— Brief 1 —
Set down, word for word, the part of the passage that opens with the words containing "Maybe it will" and closes with "end up next.".

— Passage —

I’m writing an appeal, which for self-preservation purposes I’m assuming will be unsuccessful, and I’m trying to move forward with my last year of work at this place I’ve come to love. I am letting go of dreams of buying a house and living here forever, of planting a garden here. I will miss this town, and many of the people I work with, so damned much. So much has happened here.
But maybe that’s a good reason to move away as part of moving on? More tears have been cried in my poor office than any room should see; I’ve loved it here, yes, but I’ve also never been so stressed out as I have been these past few years. And, as part of my appeal-writing, I’ve been reading ballots my colleagues wrote about me. My “no” votes are a mix of thoughtful, reasoned opinions (which I can respect) and vitriol that I have to wonder about – how did I earn that? One ballot, in particular, was very surprising and hurtful – it was written by someone I really did consider a friend, who’d never hinted to me that any part of my work was lacking, but who apparently finds just about everything I do and have done here pretty meaningless. I’ve covered last-minute morning classes for this person, have watched her pets when she’s traveled, have sat next to her in boring meetings, writing notes back and forth. She helped me choose my wedding dress. It’s not that I have any right to her good opinion of me or my work, but as a colleague and a friend (or at least someone who happily wore the trappings of friendship) I think I did have some right to her honesty.
My external review letters were all good, which is both helpful for my ego and mystifying. The people I work with know much more about the personal circumstances I’ve been battling than these strangers, yet five strangers judged my work and potential very differently (and to my biased eyes, more fairly) than some of my own colleagues. I think of Elizabeth McCracken’s “Grief lasts longer than sympathy” and wonder if it might go even further than that, if sympathy’s end makes way for more impatience and resentment than there might otherwise be? Purest speculation, but I can’t help thinking that it would be a relief to work in a place where not everyone knew about Teddy, where I could pick and choose who I told about my beautiful boy, where I wouldn’t ask for anyone’s sympathy or inadvertently offend anyone who might think that I expected sympathy even if I didn’t ask for it.
Maybe it will be good to go someplace new, to start fresh, to make (very carefully) new friends. Maybe when I’m further away from all of these places I’ve saturated with tears and memories I’ll be able to move more lightly on my feet.
I am lucky in many ways. I am losing my job, a job I’ve loved. But it’s just a job. No one is dead. No one is chronically ill. I haven’t lost my marriage, which is a scarily common side-effect of baby loss. Nathan is sober and I don’t have to worry so much about hiding my stress from him, and that is a huge weight off my shoulders. Added to all of this, over the past year especially, I really have moved forward with my writing and with having more energy for my work. Which makes the tenure decision ironic, but also means that I get to carry this renewed energy and focus with me wherever I end up next.

— Brief 2 —
Rewrite as a numbered list the lines of the records from the line containing "Viewport: 800px width, 457px" through the end of the records, both included, leaving out any blank lines.

[Entries on target coordinates]

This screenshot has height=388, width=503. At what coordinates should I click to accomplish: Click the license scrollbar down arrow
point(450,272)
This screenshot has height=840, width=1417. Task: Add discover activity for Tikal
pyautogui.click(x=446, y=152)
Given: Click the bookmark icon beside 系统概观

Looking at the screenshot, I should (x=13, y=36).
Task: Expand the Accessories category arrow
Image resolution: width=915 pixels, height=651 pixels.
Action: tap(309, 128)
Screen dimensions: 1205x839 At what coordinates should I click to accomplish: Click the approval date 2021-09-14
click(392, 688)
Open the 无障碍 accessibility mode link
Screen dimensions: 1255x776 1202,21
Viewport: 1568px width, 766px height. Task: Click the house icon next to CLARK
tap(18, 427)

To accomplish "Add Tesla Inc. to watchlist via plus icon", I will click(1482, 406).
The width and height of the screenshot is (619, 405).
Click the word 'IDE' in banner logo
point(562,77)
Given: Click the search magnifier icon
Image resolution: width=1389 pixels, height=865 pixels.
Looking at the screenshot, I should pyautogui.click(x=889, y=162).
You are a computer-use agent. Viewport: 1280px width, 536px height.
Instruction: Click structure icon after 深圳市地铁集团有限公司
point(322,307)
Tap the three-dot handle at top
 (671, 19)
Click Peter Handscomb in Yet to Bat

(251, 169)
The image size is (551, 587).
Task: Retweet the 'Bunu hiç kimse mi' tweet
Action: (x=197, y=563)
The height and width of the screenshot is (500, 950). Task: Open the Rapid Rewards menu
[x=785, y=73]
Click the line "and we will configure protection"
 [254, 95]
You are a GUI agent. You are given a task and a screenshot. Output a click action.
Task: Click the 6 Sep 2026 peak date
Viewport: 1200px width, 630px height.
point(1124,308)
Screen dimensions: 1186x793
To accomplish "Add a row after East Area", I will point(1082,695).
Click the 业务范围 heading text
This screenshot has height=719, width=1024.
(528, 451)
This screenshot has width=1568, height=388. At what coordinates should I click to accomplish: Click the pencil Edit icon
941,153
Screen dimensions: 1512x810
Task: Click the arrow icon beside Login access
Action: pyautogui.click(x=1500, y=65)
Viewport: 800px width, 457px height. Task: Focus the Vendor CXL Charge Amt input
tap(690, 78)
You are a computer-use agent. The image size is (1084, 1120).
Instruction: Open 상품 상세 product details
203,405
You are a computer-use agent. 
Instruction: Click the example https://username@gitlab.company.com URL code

— Problem solution 1 —
Maybe it will be good to go someplace new, to start fresh, to make (very carefully) new friends. Maybe when I’m further away from all of these places I’ve saturated with tears and memories I’ll be able to move more lightly on my feet.
I am lucky in many ways. I am losing my job, a job I’ve loved. But it’s just a job. No one is dead. No one is chronically ill. I haven’t lost my marriage, which is a scarily common side-effect of baby loss. Nathan is sober and I don’t have to worry so much about hiding my stress from him, and that is a huge weight off my shoulders. Added to all of this, over the past year especially, I really have moved forward with my writing and with having more energy for my work. Which makes the tenure decision ironic, but also means that I get to carry this renewed energy and focus with me wherever I end up next.

— Problem solution 2 —
1. Viewport: 800px width, 457px height. Task: Focus the Vendor CXL Charge Amt input
2. tap(690, 78)
3. You are a computer-use agent. The image size is (1084, 1120).
4. Instruction: Open 상품 상세 product details
5. 203,405
6. You are a computer-use agent. 
7. Instruction: Click the example https://username@gitlab.company.com URL code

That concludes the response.